=== WHAT YOU NEED TO DO ===
Line for line, return the data exactly, omitting all pictures.
(Beginning of SUPPLIED MATERIAL)
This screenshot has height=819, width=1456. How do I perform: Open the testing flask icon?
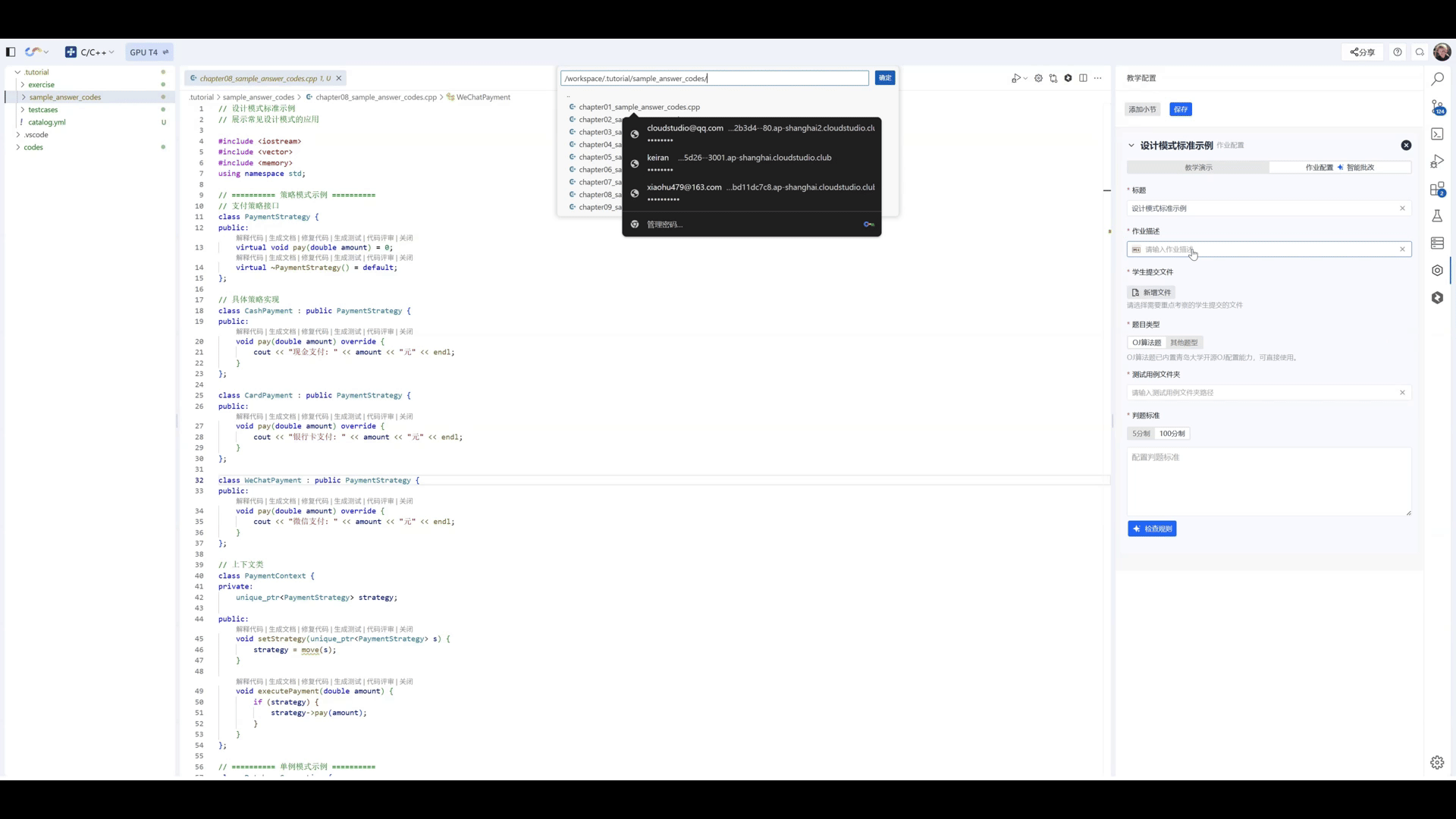[1437, 216]
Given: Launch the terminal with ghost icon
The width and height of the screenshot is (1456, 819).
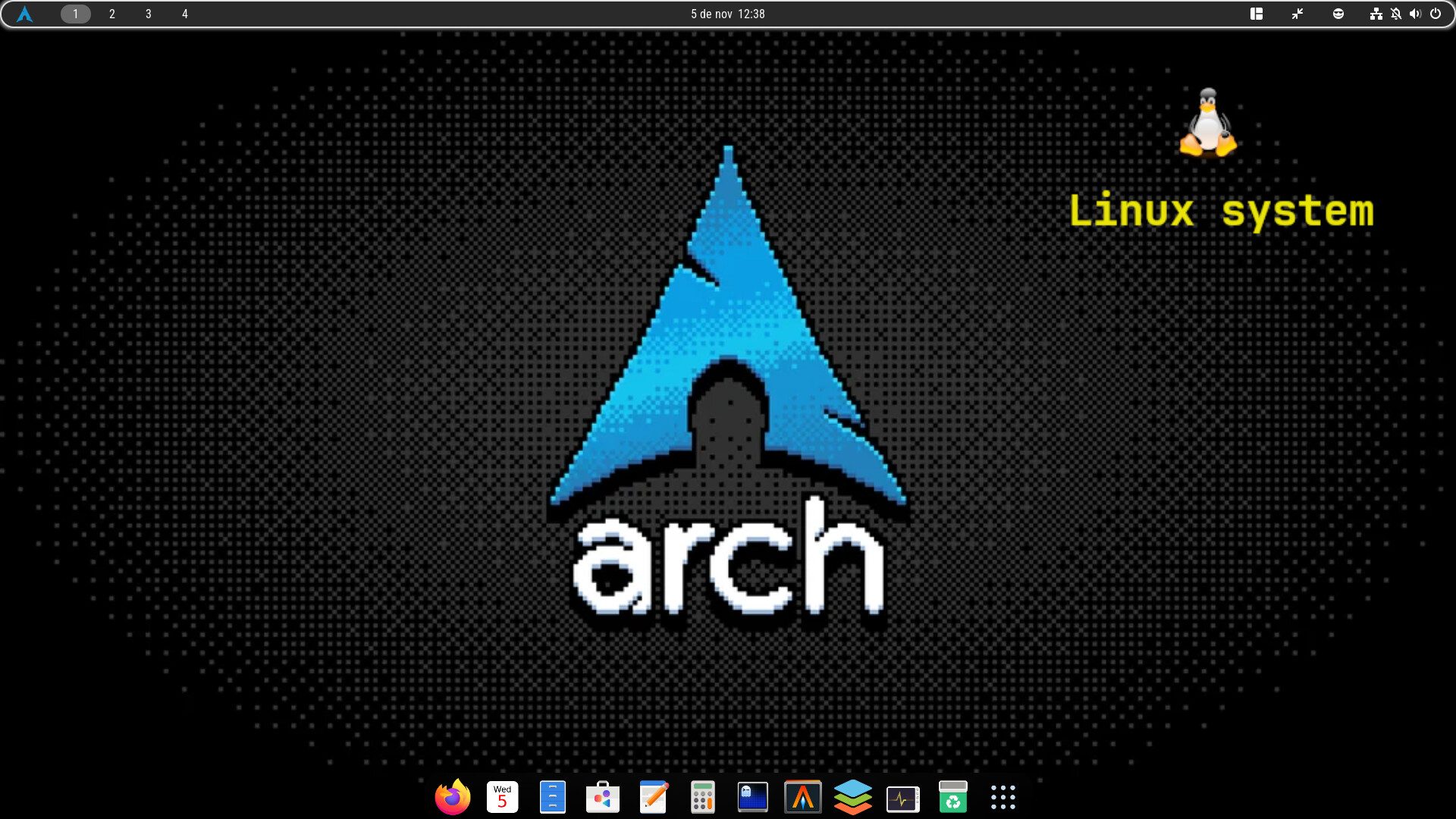Looking at the screenshot, I should pyautogui.click(x=753, y=797).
(End of SUPPLIED MATERIAL)
=== TASK SOLUTION ===
This screenshot has height=819, width=1456. How do I perform: Open the testing flask icon?
[1437, 216]
Given: Launch the terminal with ghost icon
The width and height of the screenshot is (1456, 819).
Looking at the screenshot, I should pyautogui.click(x=753, y=797).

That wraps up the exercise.